YOUR OBJECTIVE
Begin at the line containing "Identify the click" in the entries below and end at the line containing "Chase Covers (66, 2399)"; transcribe that range exactly and nothing outside it.

PROVIDED RECORDS
*** Begin section ***
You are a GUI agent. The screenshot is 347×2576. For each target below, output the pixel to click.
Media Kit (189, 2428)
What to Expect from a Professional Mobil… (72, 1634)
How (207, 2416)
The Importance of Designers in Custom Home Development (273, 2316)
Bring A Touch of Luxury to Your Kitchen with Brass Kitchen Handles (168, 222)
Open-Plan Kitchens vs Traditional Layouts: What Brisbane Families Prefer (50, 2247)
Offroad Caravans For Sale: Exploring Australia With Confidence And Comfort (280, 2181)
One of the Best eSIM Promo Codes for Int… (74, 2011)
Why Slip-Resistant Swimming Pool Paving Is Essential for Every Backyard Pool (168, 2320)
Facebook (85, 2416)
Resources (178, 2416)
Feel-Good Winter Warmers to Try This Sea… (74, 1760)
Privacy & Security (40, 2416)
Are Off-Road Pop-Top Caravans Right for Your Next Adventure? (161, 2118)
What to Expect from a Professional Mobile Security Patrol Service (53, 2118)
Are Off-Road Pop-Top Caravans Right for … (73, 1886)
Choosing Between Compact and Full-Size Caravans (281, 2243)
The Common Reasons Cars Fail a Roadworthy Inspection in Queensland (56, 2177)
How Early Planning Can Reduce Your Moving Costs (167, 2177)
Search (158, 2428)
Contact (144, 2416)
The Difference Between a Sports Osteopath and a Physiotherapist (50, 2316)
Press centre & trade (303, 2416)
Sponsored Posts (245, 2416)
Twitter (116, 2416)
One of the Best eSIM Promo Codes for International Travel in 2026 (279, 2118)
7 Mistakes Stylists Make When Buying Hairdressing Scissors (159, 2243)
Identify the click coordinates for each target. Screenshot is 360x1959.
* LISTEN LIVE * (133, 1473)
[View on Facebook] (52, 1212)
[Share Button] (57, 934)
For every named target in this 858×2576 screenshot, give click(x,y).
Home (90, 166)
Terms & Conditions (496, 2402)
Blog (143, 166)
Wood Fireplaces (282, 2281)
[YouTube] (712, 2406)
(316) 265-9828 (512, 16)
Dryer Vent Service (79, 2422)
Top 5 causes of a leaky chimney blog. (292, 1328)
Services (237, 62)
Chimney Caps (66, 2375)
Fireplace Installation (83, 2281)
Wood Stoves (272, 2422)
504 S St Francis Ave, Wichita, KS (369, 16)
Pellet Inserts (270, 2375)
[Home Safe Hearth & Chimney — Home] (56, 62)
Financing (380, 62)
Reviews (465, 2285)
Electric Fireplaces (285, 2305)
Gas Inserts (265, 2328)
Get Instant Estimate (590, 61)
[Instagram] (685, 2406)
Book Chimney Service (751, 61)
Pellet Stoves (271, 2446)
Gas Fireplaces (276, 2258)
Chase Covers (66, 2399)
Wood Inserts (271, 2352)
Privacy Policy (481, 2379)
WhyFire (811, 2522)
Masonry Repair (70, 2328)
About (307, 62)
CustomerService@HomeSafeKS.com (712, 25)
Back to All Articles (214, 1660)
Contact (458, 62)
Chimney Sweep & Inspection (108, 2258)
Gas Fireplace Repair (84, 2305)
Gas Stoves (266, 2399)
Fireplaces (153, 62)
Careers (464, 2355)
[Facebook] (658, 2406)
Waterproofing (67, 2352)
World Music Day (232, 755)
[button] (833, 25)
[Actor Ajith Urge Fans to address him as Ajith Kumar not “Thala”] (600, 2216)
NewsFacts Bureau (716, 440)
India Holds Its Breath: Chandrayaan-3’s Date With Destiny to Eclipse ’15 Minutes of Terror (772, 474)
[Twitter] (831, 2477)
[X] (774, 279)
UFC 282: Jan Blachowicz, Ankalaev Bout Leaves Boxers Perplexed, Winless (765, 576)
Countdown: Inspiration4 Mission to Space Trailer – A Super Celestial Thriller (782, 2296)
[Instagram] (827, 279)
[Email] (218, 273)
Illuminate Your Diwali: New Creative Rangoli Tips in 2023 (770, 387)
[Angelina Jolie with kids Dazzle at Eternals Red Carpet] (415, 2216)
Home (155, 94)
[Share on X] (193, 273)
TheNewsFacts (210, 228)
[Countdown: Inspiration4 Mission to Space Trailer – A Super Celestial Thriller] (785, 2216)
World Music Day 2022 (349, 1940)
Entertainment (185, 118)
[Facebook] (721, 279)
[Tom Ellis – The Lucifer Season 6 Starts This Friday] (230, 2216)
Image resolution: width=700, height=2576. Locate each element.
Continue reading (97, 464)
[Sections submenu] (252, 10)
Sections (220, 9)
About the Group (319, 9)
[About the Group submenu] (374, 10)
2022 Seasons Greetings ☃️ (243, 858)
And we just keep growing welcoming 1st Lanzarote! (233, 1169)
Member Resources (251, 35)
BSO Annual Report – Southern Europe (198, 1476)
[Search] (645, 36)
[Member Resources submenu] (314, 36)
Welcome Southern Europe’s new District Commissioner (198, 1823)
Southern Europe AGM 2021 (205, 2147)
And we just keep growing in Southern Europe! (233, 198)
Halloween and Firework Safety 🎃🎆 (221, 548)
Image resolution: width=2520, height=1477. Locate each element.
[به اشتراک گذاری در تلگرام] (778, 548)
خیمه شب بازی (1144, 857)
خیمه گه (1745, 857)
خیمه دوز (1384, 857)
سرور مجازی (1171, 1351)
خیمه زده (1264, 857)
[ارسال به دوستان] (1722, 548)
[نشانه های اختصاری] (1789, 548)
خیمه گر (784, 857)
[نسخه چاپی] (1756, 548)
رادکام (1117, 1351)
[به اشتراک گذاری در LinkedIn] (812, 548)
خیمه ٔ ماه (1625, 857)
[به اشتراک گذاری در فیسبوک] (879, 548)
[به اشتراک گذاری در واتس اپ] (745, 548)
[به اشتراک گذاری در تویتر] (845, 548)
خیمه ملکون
*** End section ***
WRITTEN REPLY
Identify the click coordinates for each target. Screenshot is 360x1959.
* LISTEN LIVE * (133, 1473)
[View on Facebook] (52, 1212)
[Share Button] (57, 934)
For every named target in this 858×2576 screenshot, give click(x,y).
Home (90, 166)
Terms & Conditions (496, 2402)
Blog (143, 166)
Wood Fireplaces (282, 2281)
[YouTube] (712, 2406)
(316) 265-9828 (512, 16)
Dryer Vent Service (79, 2422)
Top 5 causes of a leaky chimney blog. (292, 1328)
Services (237, 62)
Chimney Caps (66, 2375)
Fireplace Installation (83, 2281)
Wood Stoves (272, 2422)
504 S St Francis Ave, Wichita, KS (369, 16)
Pellet Inserts (270, 2375)
[Home Safe Hearth & Chimney — Home] (56, 62)
Financing (380, 62)
Reviews (465, 2285)
Electric Fireplaces (285, 2305)
Gas Inserts (265, 2328)
Get Instant Estimate (590, 61)
[Instagram] (685, 2406)
Book Chimney Service (751, 61)
Pellet Stoves (271, 2446)
Gas Fireplaces (276, 2258)
Chase Covers (66, 2399)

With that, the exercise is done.